■ TRY IT ■
From the top of the records below, return each line exactly, ending with the line that contains "Contact Us (683, 218)".

■ RECORDS SUPPLIED ■

*** Block opens ***

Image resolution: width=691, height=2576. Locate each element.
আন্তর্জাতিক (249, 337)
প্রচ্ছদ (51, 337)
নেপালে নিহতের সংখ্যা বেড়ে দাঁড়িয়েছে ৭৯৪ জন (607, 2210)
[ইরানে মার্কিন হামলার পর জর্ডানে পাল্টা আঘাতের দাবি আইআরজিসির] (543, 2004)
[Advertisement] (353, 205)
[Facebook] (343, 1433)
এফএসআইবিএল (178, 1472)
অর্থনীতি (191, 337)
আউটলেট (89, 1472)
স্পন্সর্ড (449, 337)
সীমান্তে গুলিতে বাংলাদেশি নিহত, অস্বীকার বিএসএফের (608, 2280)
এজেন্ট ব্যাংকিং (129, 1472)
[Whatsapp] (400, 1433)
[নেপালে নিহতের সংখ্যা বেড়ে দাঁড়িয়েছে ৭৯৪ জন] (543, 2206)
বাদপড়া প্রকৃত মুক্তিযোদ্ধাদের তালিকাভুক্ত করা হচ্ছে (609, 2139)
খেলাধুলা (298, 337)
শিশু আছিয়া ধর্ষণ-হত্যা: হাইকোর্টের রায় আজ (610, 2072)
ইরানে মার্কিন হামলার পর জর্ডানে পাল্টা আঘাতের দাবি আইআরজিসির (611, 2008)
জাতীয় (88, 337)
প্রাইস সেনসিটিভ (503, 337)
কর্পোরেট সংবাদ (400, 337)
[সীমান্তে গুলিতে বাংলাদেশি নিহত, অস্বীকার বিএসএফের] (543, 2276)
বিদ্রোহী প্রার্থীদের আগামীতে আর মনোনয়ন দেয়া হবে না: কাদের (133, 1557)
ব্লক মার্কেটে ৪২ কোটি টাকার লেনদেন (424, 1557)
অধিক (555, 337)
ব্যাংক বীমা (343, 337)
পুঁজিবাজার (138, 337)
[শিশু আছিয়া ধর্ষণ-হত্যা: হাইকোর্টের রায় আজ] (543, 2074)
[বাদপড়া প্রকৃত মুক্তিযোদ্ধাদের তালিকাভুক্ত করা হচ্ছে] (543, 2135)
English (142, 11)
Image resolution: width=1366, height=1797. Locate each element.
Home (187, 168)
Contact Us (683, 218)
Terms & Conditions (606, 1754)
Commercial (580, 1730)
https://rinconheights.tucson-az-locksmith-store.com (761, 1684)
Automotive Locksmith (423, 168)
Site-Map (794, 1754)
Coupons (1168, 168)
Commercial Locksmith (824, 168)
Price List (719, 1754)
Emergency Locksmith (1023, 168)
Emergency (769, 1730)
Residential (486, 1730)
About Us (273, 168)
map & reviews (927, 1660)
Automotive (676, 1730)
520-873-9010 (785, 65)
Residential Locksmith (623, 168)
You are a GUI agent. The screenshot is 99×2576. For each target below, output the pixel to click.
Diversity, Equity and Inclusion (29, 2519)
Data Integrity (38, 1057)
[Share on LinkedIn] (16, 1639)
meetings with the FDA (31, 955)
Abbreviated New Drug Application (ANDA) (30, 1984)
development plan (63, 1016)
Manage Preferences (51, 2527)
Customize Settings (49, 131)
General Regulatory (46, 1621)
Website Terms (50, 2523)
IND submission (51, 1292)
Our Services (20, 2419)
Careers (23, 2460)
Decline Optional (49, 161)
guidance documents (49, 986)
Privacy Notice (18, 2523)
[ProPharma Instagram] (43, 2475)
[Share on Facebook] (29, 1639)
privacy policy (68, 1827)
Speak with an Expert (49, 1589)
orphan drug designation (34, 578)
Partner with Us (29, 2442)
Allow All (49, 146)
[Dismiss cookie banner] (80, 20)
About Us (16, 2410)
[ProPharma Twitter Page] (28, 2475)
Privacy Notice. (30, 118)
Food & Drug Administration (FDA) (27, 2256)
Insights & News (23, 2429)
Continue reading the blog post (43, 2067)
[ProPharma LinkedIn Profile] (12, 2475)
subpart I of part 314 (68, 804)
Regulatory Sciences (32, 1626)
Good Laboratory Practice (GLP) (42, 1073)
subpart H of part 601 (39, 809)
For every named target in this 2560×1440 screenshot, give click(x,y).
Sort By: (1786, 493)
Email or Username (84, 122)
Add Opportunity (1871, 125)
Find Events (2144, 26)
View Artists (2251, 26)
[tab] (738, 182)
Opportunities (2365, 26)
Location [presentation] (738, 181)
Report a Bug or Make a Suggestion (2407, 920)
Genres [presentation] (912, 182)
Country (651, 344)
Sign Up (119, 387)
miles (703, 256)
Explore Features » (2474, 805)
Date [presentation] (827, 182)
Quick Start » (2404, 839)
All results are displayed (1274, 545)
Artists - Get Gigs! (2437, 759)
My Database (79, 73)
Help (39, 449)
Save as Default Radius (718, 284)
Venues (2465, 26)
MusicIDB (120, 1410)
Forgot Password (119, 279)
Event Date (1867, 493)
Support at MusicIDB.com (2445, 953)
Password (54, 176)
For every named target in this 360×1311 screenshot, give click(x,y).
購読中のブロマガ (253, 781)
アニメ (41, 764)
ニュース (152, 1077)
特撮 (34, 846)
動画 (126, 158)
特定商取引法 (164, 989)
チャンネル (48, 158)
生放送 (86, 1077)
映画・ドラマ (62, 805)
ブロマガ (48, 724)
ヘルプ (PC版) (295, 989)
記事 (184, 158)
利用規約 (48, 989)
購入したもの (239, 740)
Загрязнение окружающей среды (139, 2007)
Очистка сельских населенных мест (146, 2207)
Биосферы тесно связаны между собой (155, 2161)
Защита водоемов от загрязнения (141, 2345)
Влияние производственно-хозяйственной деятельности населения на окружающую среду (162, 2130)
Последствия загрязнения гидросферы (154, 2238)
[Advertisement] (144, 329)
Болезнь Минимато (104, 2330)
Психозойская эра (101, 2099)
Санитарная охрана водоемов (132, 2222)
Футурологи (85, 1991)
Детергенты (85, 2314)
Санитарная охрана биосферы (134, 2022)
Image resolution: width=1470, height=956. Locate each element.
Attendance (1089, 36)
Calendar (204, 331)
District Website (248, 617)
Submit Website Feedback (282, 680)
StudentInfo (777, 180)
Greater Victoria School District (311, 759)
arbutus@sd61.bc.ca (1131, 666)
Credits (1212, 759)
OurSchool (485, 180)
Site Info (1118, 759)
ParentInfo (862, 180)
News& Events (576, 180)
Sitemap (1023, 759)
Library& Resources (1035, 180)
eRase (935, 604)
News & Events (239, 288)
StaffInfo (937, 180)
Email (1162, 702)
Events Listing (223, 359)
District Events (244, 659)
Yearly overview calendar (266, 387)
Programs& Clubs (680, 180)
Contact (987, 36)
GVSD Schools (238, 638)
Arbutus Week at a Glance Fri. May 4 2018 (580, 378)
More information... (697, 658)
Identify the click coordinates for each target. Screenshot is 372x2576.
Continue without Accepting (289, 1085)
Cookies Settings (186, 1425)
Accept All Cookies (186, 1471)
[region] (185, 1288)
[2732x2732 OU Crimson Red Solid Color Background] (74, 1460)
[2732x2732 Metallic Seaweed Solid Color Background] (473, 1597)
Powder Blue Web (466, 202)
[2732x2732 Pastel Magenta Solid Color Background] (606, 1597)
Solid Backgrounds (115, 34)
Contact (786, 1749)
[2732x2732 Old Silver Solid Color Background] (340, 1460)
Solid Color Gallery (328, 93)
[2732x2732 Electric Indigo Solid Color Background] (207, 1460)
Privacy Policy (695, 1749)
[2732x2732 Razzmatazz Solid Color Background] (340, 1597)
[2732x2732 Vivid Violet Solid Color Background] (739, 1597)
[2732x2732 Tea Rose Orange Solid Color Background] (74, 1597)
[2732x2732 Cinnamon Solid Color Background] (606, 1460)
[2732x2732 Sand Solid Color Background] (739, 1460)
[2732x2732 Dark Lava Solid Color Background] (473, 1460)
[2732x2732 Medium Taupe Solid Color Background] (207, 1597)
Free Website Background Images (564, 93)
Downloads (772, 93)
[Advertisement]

*** Block closes ***

■ EXERCISE SOLUTION ■
Image resolution: width=691, height=2576. Locate each element.
আন্তর্জাতিক (249, 337)
প্রচ্ছদ (51, 337)
নেপালে নিহতের সংখ্যা বেড়ে দাঁড়িয়েছে ৭৯৪ জন (607, 2210)
[ইরানে মার্কিন হামলার পর জর্ডানে পাল্টা আঘাতের দাবি আইআরজিসির] (543, 2004)
[Advertisement] (353, 205)
[Facebook] (343, 1433)
এফএসআইবিএল (178, 1472)
অর্থনীতি (191, 337)
আউটলেট (89, 1472)
স্পন্সর্ড (449, 337)
সীমান্তে গুলিতে বাংলাদেশি নিহত, অস্বীকার বিএসএফের (608, 2280)
এজেন্ট ব্যাংকিং (129, 1472)
[Whatsapp] (400, 1433)
[নেপালে নিহতের সংখ্যা বেড়ে দাঁড়িয়েছে ৭৯৪ জন] (543, 2206)
বাদপড়া প্রকৃত মুক্তিযোদ্ধাদের তালিকাভুক্ত করা হচ্ছে (609, 2139)
খেলাধুলা (298, 337)
শিশু আছিয়া ধর্ষণ-হত্যা: হাইকোর্টের রায় আজ (610, 2072)
ইরানে মার্কিন হামলার পর জর্ডানে পাল্টা আঘাতের দাবি আইআরজিসির (611, 2008)
জাতীয় (88, 337)
প্রাইস সেনসিটিভ (503, 337)
কর্পোরেট সংবাদ (400, 337)
[সীমান্তে গুলিতে বাংলাদেশি নিহত, অস্বীকার বিএসএফের] (543, 2276)
বিদ্রোহী প্রার্থীদের আগামীতে আর মনোনয়ন দেয়া হবে না: কাদের (133, 1557)
ব্লক মার্কেটে ৪২ কোটি টাকার লেনদেন (424, 1557)
অধিক (555, 337)
ব্যাংক বীমা (343, 337)
পুঁজিবাজার (138, 337)
[শিশু আছিয়া ধর্ষণ-হত্যা: হাইকোর্টের রায় আজ] (543, 2074)
[বাদপড়া প্রকৃত মুক্তিযোদ্ধাদের তালিকাভুক্ত করা হচ্ছে] (543, 2135)
English (142, 11)
Image resolution: width=1366, height=1797. Locate each element.
Home (187, 168)
Contact Us (683, 218)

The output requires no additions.